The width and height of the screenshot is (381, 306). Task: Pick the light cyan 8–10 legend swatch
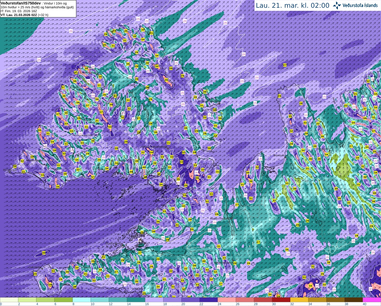[82, 300]
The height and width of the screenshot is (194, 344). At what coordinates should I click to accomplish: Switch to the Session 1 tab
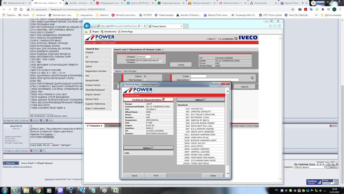click(95, 126)
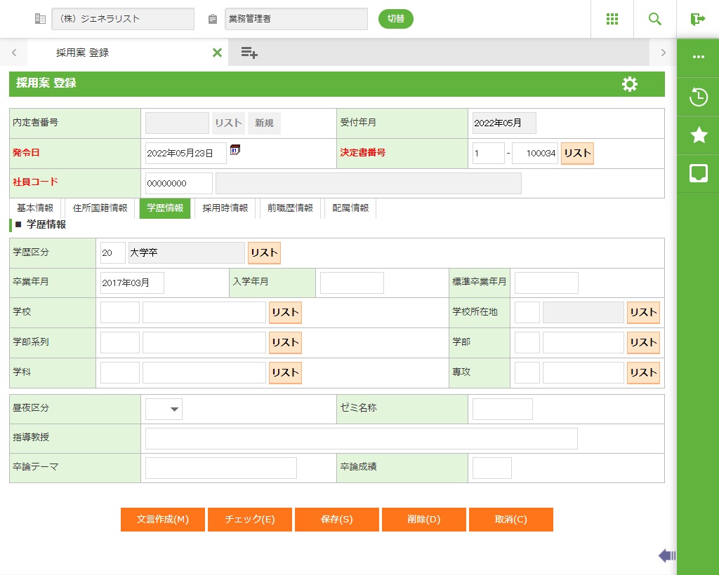The width and height of the screenshot is (719, 575).
Task: Switch to the 配属情報 tab
Action: (x=350, y=208)
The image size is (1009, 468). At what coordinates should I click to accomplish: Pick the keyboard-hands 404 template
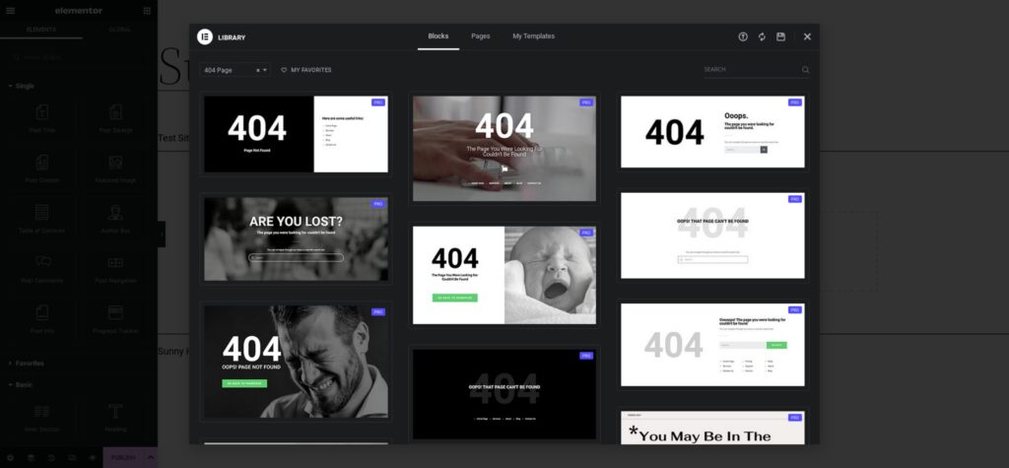point(505,148)
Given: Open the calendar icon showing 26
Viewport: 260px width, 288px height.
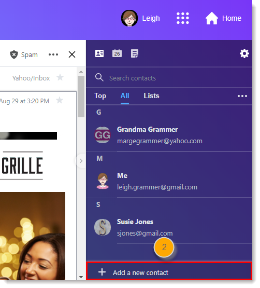Looking at the screenshot, I should [x=117, y=53].
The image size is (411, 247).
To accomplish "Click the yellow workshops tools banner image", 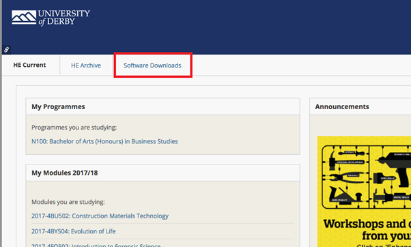I will tap(364, 192).
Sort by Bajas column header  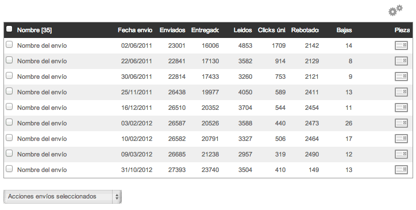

----

▶ _WORK TO BE COMPLETED_
Begin at the first line of the material and copy each line exactly through the one containing "The image size is (411, 247).". Omit pictures.

▶ _ANSWER TO THE EXERCISE_
The width and height of the screenshot is (381, 306). Task: Pick the light cyan 8–10 legend swatch
[82, 300]
The height and width of the screenshot is (194, 344). At what coordinates should I click to accomplish: Switch to the Session 1 tab
click(95, 126)
The width and height of the screenshot is (719, 575).
Task: Switch to the 配属情報 tab
Action: (x=350, y=208)
The image size is (1009, 468). At what coordinates should I click to accomplish: Pick the keyboard-hands 404 template
point(505,148)
Given: Open the calendar icon showing 26
Viewport: 260px width, 288px height.
Looking at the screenshot, I should [x=117, y=53].
The image size is (411, 247).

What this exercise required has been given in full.